Requirement » Continue the text on downsampling data in cellula, picking up right after its final sentence.

Downsampling

There are two ways to downsample data in cellula: downsampling reads and downsampling cells.

The first approach simulates reads randomly sampling counts from a distribution with a fixed total number, using a vector of probabilities equivalent to the per-gene proportion of reads within each cell.

Briefly, let’s consider a cell C in which genes a, b, and c have been quantified with 50, 30, 20 counts each (totaling to 100 counts). This is equivalent to a bag of marbles in which the probability of randomly picking an a marble is 50/100 = 0.5, b marble is 0.3, and c marble is 0.2.

If we want to downsample C to a total of 40 counts (yielding the downsampled C’), we randomly pick 40 counts from a (0.5, 0.3, 0.2) vector of probabilities.

This is a sort of downsampling by simulation and is described in Scott Tyler’s work[19], reimplemented in cellula with a slightly faster optimization.

The downsampleCounts() uses a minimum count number that is user-defined (or the minimum total count number in the dataset as a default) and returns a SingleCellExperiment object with the same number of cells as the input, and a down-sampled count matrix where each cell has the same total number of counts.

Dataset »
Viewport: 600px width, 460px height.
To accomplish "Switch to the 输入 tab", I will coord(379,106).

---

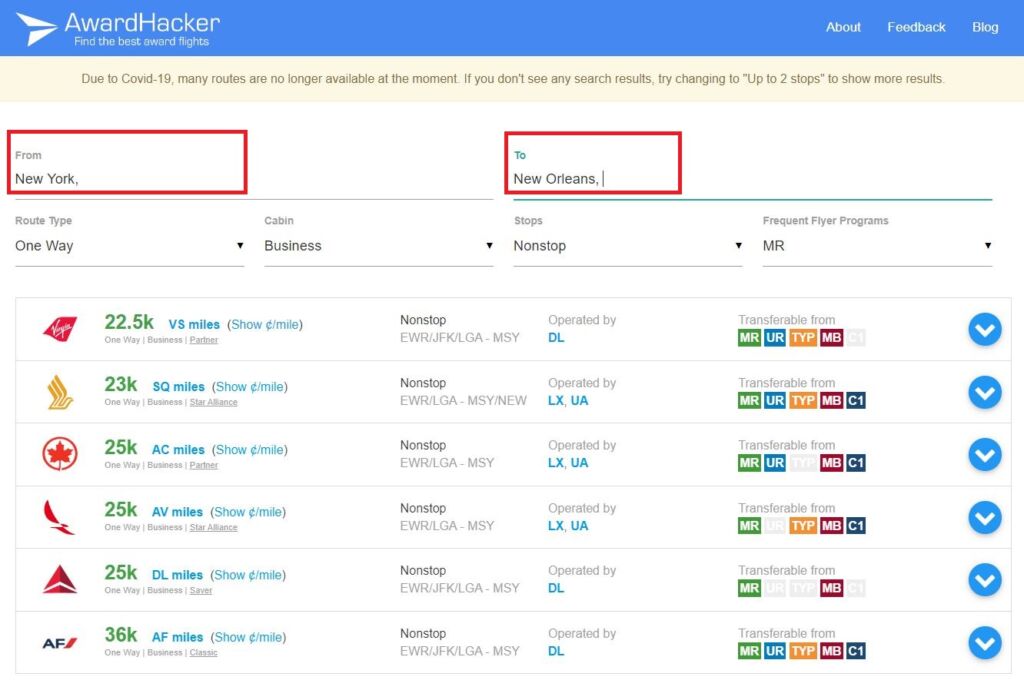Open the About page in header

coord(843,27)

Response box »
The second approach randomly select cells from within groups such as clusters, batches, or a combination of the two.

Cells are randomly selected so that they represent a user-defined fraction of the within-group total, with some lower bound to ensure that small groups are represented: if a rare cluster label only contains 9 cells and we want to downsample a dataset to 10%, we can cap the minimum to 5 cells so that we ensure the rare label is still adequately represented.

The downsampleCells() function returns a SingleCellExperiment object with fewer cells than the input, as defined by the proportion and min parameters.